■ TEXT SHOWN:
= Beginning of Section =

Enter: The Bravo Generation. A scene to Consider for for New Grads

“I stand behind my vision. It represents me as an artist.”

I looked at the aluminium foil-clad box she just “installed” opposite the isolated robbed-from-the-web,  float-framed photograph then back at her and then back at the “installation.” I’m all for minimalism, but if this represented her vision as an artist, her pending MFA was going to have a short life span on the art market.

I felt like Michael Kors and this artist was about to throw someone under the bus to stand behind her artistic vision.
I felt like Michael Kors and this artist was about to throw someone under the bus to stand behind her artistic vision.

Frankly, her fate as an artist didn’t concern me. The feedback from me and our curator that this (shoddily-thrown-together-sorry-excuse-for-a-commissioned) artwork was entirely different from her accepted proposal, and therefore, entirely unprofessional fell on deaf ears.

= End of Section =

■ TASK ITEM: From the piece on the Bravo Generation above, print word for word the passage that begins at "I looked at" and stops after "on deaf ears.".

■ DATA EXTRACT:
= Beginning of Section =

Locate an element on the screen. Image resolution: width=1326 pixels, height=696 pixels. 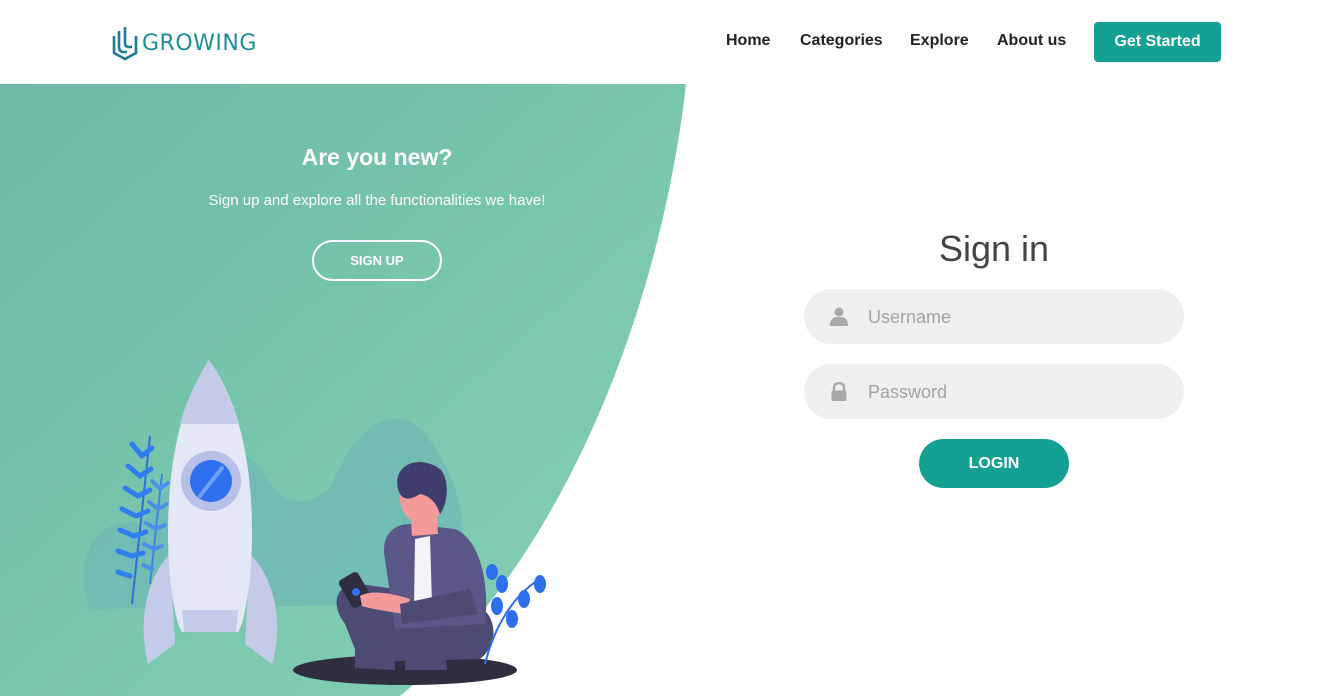
user-icon is located at coordinates (839, 316).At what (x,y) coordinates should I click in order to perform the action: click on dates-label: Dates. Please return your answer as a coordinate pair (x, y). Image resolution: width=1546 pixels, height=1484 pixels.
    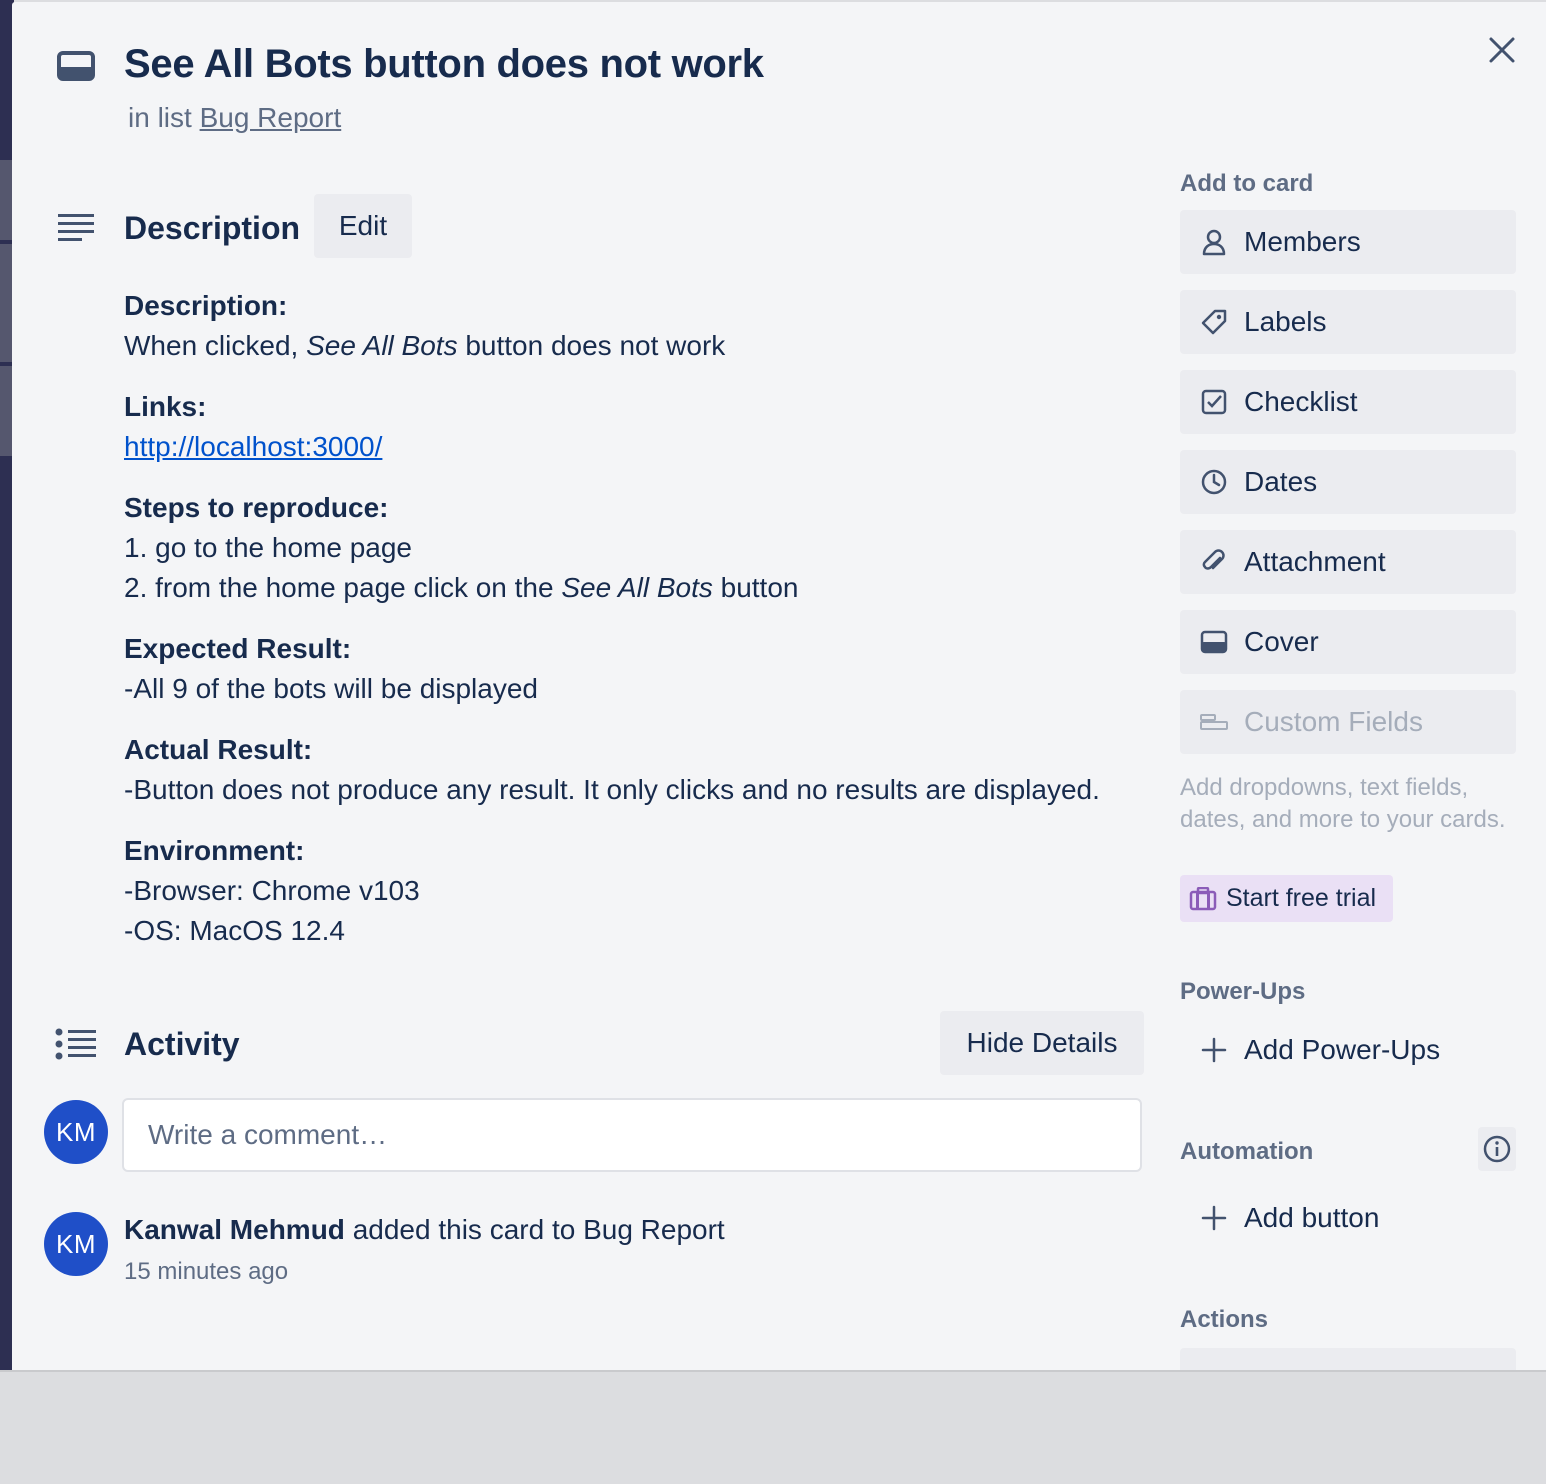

= End of Section =

■ RESPONSE BOX:
I looked at the aluminium foil-clad box she just “installed” opposite the isolated robbed-from-the-web,  float-framed photograph then back at her and then back at the “installation.” I’m all for minimalism, but if this represented her vision as an artist, her pending MFA was going to have a short life span on the art market.

I felt like Michael Kors and this artist was about to throw someone under the bus to stand behind her artistic vision.
I felt like Michael Kors and this artist was about to throw someone under the bus to stand behind her artistic vision.

Frankly, her fate as an artist didn’t concern me. The feedback from me and our curator that this (shoddily-thrown-together-sorry-excuse-for-a-commissioned) artwork was entirely different from her accepted proposal, and therefore, entirely unprofessional fell on deaf ears.